:: ESTRATTO DELLA PAGINA ::
Emiliano Manfredonia, prima candidatura toscana Presidente nazionale Acli

Firenze – Emiliano Manfredonia, 40 anni, già presidente delle ACLI pisane e dirigente regionale, poi responsabile nazionale dello Sviluppo associativo e del Coordinamento delle associazioni specifiche e professionali ha annunciato la sua candidatura a Presidente nazionale.

E’ la prima volta, nella lunga storia delle ACLI che un dirigente toscano è candidato alla più alta carica dell’associazione lo abbiamo intervistato sulle motivazioni di questa importante decisione,annunciata con una lettera ai soci del sistema ACLI.

Hai iniziato la tua lettera agli aclisti sottolineando il tuo profondo attaccamento alle ACLI.

“Lo ritengo doveroso perché amo questa Associazione per quello che mi ha insegnato, per il ruolo di promozione sociale, politica e culturale che esprime in ogni territorio, per la capacità di unire la testimonianza di vita cristiana all’impegno concreto in politica e nel mondo del lavoro”.

:: DATI FORNITI ::
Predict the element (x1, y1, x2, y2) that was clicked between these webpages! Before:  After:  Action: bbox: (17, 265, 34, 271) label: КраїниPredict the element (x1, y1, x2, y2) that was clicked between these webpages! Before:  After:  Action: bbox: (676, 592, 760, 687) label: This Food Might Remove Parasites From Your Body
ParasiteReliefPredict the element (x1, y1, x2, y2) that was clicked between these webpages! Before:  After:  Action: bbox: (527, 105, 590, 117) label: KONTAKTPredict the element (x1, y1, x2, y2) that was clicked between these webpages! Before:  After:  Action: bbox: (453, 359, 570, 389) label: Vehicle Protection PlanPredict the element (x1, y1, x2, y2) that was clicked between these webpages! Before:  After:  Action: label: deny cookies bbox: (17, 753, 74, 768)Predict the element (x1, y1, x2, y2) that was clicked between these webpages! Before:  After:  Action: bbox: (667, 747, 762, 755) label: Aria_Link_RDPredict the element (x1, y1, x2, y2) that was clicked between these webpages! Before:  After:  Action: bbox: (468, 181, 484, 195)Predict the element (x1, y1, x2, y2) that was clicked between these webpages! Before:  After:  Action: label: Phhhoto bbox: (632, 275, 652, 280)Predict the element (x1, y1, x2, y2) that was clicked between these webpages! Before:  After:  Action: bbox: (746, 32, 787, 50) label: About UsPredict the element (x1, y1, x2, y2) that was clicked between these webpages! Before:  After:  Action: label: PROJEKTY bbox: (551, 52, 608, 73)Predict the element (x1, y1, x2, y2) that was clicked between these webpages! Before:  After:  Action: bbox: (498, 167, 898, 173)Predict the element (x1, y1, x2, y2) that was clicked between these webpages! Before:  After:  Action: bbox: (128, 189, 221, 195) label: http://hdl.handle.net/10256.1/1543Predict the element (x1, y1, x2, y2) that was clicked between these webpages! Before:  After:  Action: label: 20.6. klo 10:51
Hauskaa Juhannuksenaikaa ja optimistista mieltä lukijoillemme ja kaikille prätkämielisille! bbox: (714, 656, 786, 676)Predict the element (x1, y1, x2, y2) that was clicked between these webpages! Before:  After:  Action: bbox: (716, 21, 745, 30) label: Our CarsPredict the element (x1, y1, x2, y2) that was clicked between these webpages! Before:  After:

:: COMPITI ::
[1] Estrai dall'articolo sulla candidatura di Manfredonia il passo che si apre con le parole "Firenze – Emiliano" e termina con "del sistema ACLI.".
[2] Elenca i motivi per cui, nell'articolo sulla candidatura di Manfredonia, lui dichiara di amare le ACLI.
[3] Prosegui l'articolo sulla candidatura di Manfredonia partendo dopo l'ultima frase riportata.

:: RISPOSTE AI COMPITI ::
[1]
Firenze – Emiliano Manfredonia, 40 anni, già presidente delle ACLI pisane e dirigente regionale, poi responsabile nazionale dello Sviluppo associativo e del Coordinamento delle associazioni specifiche e professionali ha annunciato la sua candidatura a Presidente nazionale.

E’ la prima volta, nella lunga storia delle ACLI che un dirigente toscano è candidato alla più alta carica dell’associazione lo abbiamo intervistato sulle motivazioni di questa importante decisione,annunciata con una lettera ai soci del sistema ACLI.

[2]
- per quello che gli ha insegnato
- per il ruolo di promozione sociale, politica e culturale che esprime in ogni territorio
- per la capacità di unire la testimonianza di vita cristiana all'impegno concreto in politica e nel mondo del lavoro

[3]
La lettera sottolinea il grande spessore del tessuto associativo ma non nasconde che la tua candidatura si pone nel segno della discontinuità. Per quali motivi?

“Perché dobbiamo prendere atto che la maggioranza politica e l’idea programmatica che hanno accompagnato questi ultimi anni sono tramontate. Il tempo del Congresso è un tempo di semina; per questo la mia candidatura ha l’ambizione di aprirsi e di costruirsi, giorno dopo giorno, con il contributo di chi vorrà sostenerla e anche di chi, nella critica, non vorrà farlo”.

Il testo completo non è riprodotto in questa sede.